# Source extract:
- Opening Delimiter -

Re: 2.4.20-pre10aa1 oops report (was Re: Linux-2.4.20-pre8-aa2 oops report. [solved])

From: harisri (harisri@telstra.com)
Date: Mon Oct 14 2002 - 20:08:31 EST


Hello Andrea,
 
> this smells like a problem with one of your modules. Please make 100%
> sure you use exactly the same .config for both 2.4.20pre10 and
> 2.4.20pre10aa1 and please try to find which is the module that is
> crashing the kernel after it's being loaded. Expect always different
> kind of crashes and oopses. You can also try to turn on the slab
> debugging option in the kernel hacking menu.

Yes I am using the same .config file from 2.4.20-pre10 on
2.4.20-pre10aa1 (of course I run make oldconfig, and accept the default
setting that shows up on 2.4.20-pre10aa1)

- Closing Delimiter -

# Study material:
- Opening Delimiter -

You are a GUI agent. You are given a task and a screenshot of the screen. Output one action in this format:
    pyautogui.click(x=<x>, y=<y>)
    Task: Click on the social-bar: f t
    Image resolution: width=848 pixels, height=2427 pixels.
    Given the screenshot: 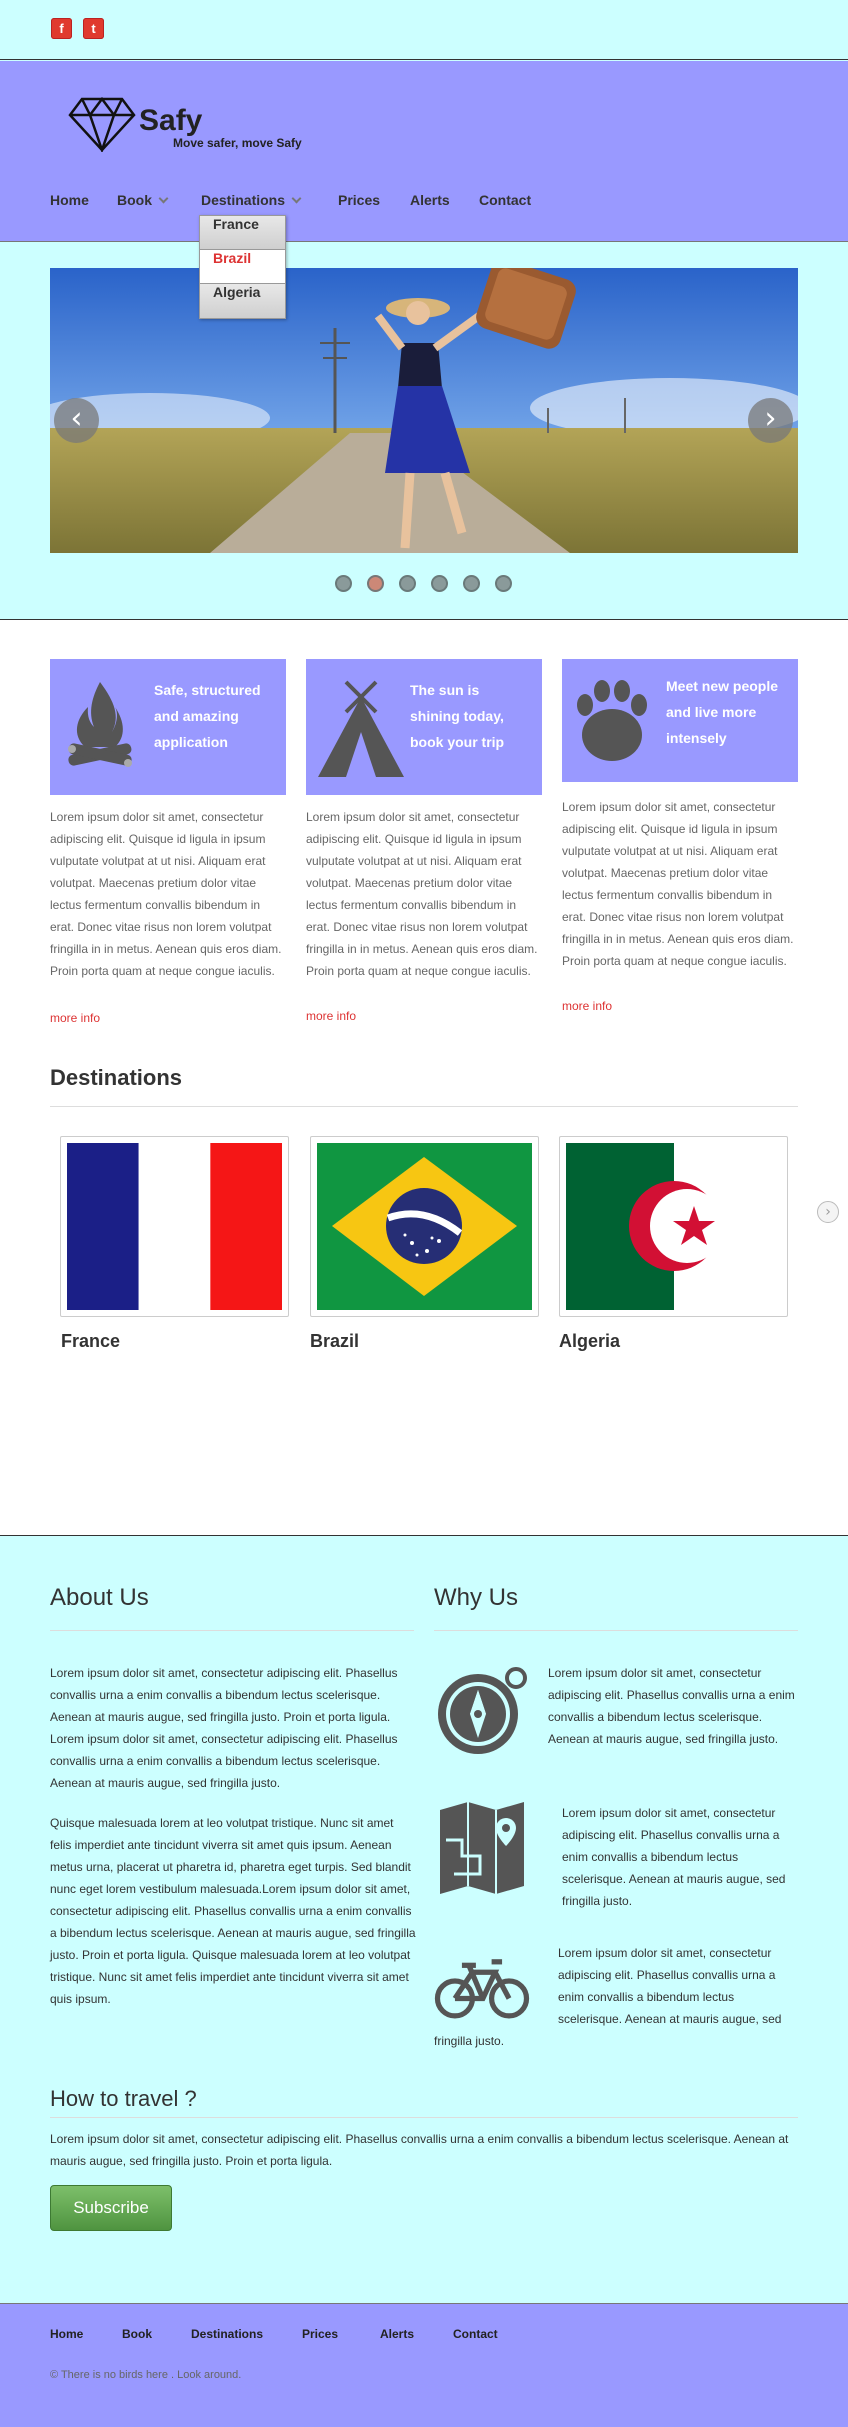 What is the action you would take?
    pyautogui.click(x=424, y=30)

- Closing Delimiter -

# What to work on:
Print the entire kernel oops report reply shown above, verbatim from start to finish.

# Output below:
Re: 2.4.20-pre10aa1 oops report (was Re: Linux-2.4.20-pre8-aa2 oops report. [solved])

From: harisri (harisri@telstra.com)
Date: Mon Oct 14 2002 - 20:08:31 EST


Hello Andrea,
 
> this smells like a problem with one of your modules. Please make 100%
> sure you use exactly the same .config for both 2.4.20pre10 and
> 2.4.20pre10aa1 and please try to find which is the module that is
> crashing the kernel after it's being loaded. Expect always different
> kind of crashes and oopses. You can also try to turn on the slab
> debugging option in the kernel hacking menu.

Yes I am using the same .config file from 2.4.20-pre10 on
2.4.20-pre10aa1 (of course I run make oldconfig, and accept the default
setting that shows up on 2.4.20-pre10aa1)